Data listing
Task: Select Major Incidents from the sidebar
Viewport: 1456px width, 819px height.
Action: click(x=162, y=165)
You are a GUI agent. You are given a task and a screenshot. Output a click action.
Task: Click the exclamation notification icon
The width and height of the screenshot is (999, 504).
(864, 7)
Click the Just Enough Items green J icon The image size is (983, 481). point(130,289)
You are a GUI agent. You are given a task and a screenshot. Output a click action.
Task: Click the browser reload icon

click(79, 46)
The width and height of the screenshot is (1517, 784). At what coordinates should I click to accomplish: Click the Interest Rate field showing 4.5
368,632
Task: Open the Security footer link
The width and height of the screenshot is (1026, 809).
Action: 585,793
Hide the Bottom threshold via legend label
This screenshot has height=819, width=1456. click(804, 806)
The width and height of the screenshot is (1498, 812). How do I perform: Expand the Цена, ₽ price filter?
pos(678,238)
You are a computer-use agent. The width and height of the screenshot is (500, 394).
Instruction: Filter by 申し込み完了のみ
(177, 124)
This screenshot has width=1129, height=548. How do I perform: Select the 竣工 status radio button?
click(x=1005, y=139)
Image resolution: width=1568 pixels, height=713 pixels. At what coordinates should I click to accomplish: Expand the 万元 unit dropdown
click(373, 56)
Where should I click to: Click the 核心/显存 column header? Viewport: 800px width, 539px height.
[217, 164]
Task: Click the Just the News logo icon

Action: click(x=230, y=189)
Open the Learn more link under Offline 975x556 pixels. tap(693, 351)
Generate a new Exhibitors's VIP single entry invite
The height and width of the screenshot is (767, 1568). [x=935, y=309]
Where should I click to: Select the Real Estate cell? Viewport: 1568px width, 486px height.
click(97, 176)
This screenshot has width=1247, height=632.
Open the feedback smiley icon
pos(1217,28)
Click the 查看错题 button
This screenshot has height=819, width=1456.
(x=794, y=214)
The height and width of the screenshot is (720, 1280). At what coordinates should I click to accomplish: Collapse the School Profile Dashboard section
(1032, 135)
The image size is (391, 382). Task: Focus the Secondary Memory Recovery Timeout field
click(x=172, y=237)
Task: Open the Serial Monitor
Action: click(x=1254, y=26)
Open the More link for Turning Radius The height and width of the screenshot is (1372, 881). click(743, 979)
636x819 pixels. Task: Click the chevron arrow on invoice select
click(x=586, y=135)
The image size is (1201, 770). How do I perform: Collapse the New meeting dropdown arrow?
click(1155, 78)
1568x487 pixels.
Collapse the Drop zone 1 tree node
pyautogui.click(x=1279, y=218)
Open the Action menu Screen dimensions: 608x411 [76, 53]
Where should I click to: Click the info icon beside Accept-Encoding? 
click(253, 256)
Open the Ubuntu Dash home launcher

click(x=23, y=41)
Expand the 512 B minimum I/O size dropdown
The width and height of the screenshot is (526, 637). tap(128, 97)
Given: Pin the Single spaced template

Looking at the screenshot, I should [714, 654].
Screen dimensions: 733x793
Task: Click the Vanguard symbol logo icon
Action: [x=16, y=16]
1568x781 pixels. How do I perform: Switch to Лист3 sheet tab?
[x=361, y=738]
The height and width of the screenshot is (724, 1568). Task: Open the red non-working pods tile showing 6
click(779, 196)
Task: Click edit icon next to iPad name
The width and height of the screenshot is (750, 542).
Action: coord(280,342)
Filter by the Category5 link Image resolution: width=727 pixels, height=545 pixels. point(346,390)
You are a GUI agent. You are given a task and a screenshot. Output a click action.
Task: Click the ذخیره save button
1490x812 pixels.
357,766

What you should do
Rewrite the records above, changing every "GUI agent" to "screen agent" and leaving everything else untouched.

Complete response
Task: Select Major Incidents from the sidebar
Viewport: 1456px width, 819px height.
Action: click(x=162, y=165)
You are a screen agent. You are given a task and a screenshot. Output a click action.
Task: Click the exclamation notification icon
The width and height of the screenshot is (999, 504).
(864, 7)
Click the Just Enough Items green J icon The image size is (983, 481). point(130,289)
You are a screen agent. You are given a task and a screenshot. Output a click action.
Task: Click the browser reload icon

click(79, 46)
The width and height of the screenshot is (1517, 784). At what coordinates should I click to accomplish: Click the Interest Rate field showing 4.5
368,632
Task: Open the Security footer link
The width and height of the screenshot is (1026, 809).
Action: 585,793
Hide the Bottom threshold via legend label
This screenshot has height=819, width=1456. click(804, 806)
The width and height of the screenshot is (1498, 812). How do I perform: Expand the Цена, ₽ price filter?
pos(678,238)
You are a computer-use agent. The width and height of the screenshot is (500, 394).
Instruction: Filter by 申し込み完了のみ
(177, 124)
This screenshot has width=1129, height=548. How do I perform: Select the 竣工 status radio button?
click(x=1005, y=139)
Image resolution: width=1568 pixels, height=713 pixels. At what coordinates should I click to accomplish: Expand the 万元 unit dropdown
click(373, 56)
Where should I click to: Click the 核心/显存 column header? Viewport: 800px width, 539px height.
[217, 164]
Task: Click the Just the News logo icon

Action: click(x=230, y=189)
Open the Learn more link under Offline 975x556 pixels. tap(693, 351)
Generate a new Exhibitors's VIP single entry invite
The height and width of the screenshot is (767, 1568). [x=935, y=309]
Where should I click to: Select the Real Estate cell? Viewport: 1568px width, 486px height.
click(97, 176)
This screenshot has width=1247, height=632.
Open the feedback smiley icon
pos(1217,28)
Click the 查看错题 button
This screenshot has height=819, width=1456.
(x=794, y=214)
The height and width of the screenshot is (720, 1280). At what coordinates should I click to accomplish: Collapse the School Profile Dashboard section
(1032, 135)
The image size is (391, 382). Task: Focus the Secondary Memory Recovery Timeout field
click(x=172, y=237)
Task: Open the Serial Monitor
Action: click(x=1254, y=26)
Open the More link for Turning Radius The height and width of the screenshot is (1372, 881). click(743, 979)
636x819 pixels. Task: Click the chevron arrow on invoice select
click(x=586, y=135)
The image size is (1201, 770). How do I perform: Collapse the New meeting dropdown arrow?
click(1155, 78)
1568x487 pixels.
Collapse the Drop zone 1 tree node
pyautogui.click(x=1279, y=218)
Open the Action menu Screen dimensions: 608x411 [76, 53]
Where should I click to: Click the info icon beside Accept-Encoding? 
click(253, 256)
Open the Ubuntu Dash home launcher

click(x=23, y=41)
Expand the 512 B minimum I/O size dropdown
The width and height of the screenshot is (526, 637). tap(128, 97)
Given: Pin the Single spaced template

Looking at the screenshot, I should [714, 654].
Screen dimensions: 733x793
Task: Click the Vanguard symbol logo icon
Action: [x=16, y=16]
1568x781 pixels. How do I perform: Switch to Лист3 sheet tab?
[x=361, y=738]
The height and width of the screenshot is (724, 1568). Task: Open the red non-working pods tile showing 6
click(779, 196)
Task: Click edit icon next to iPad name
The width and height of the screenshot is (750, 542).
Action: coord(280,342)
Filter by the Category5 link Image resolution: width=727 pixels, height=545 pixels. point(346,390)
You are a screen agent. You are given a task and a screenshot. Output a click action.
Task: Click the ذخیره save button
1490x812 pixels.
357,766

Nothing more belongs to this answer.